Aceleró el paso de todos modos. Podía andar más de prisa que la mayoría de los humanos, se recordó, incluso dejarles atrás. Aún en su estado actual, con el brazo doliéndole igual que si alguien le hubiese golpeado el hombro con una maza, no tenía nada que temer de un atracador o un violador. Dos chicos adolescentes armados con cuchillos habían intentado agarrarla mientras cruzaba Central Park una noche tras su llegada a la ciudad, y sólo Bat había impedido que los matara.
Así pues ¿por qué sentía tanto pánico?
Echó otra ojeada atrás. La anciana había desaparecido; Kent estaba vacía. La vieja y abandonada fábrica de azúcar Domino se alzaba frente a ella. Llevada por un impulso repentino de salir de la calle, se metió en el callejón que pasaba junto a la fábrica.

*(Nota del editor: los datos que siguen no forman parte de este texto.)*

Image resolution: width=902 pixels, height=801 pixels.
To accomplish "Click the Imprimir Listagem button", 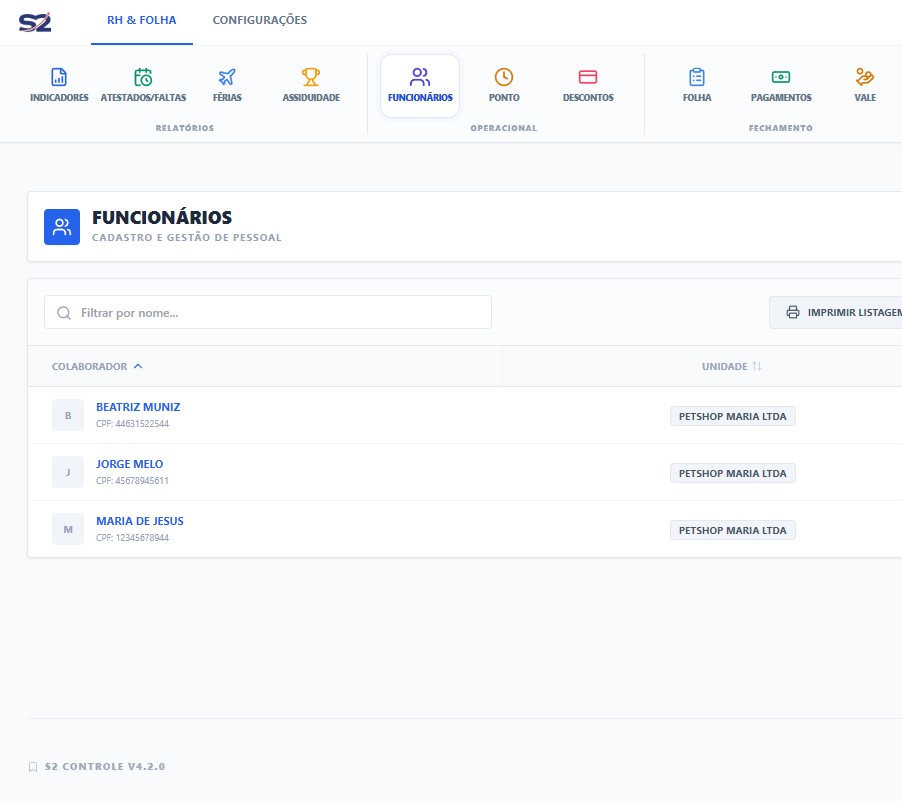I will point(840,313).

Se encontró en un espacio angosto entre dos edificios, lleno de basura, botellas vacías y el corretear de ratas. Los tejados se tocaban en lo alto, cerrando el paso al sol y haciendo que Maia se sintiera como si se hubiese metido en un túnel. Las paredes eran de ladrillo, con pequeñas ventanas sucias, muchas de las cuales estaban rotas. A través de ellas pudo ver el suelo de la fábrica abandonada e hileras de calderas, hornos y cubas de metal. El aire olía a azúcar quemado. Se apoyó en una de las paredes intentando apaciguar el martilleo de su corazón. Casi había conseguido tranquilizarse cuando una voz increíblemente familiar le habló desde las sombras.
—¿Maia?
Giró en redondo. Él estaba de pie en la entrada del callejón, los cabellos iluminados desde atrás, brillando como un halo alrededor del rostro hermoso. Los ojos oscuros, bordeados de largas pestañas, la contemplaban con curiosidad. Llevaba vaqueros y, a pesar de la frialdad del aire, una camiseta de manga corta. Todavía parecía tener quince años.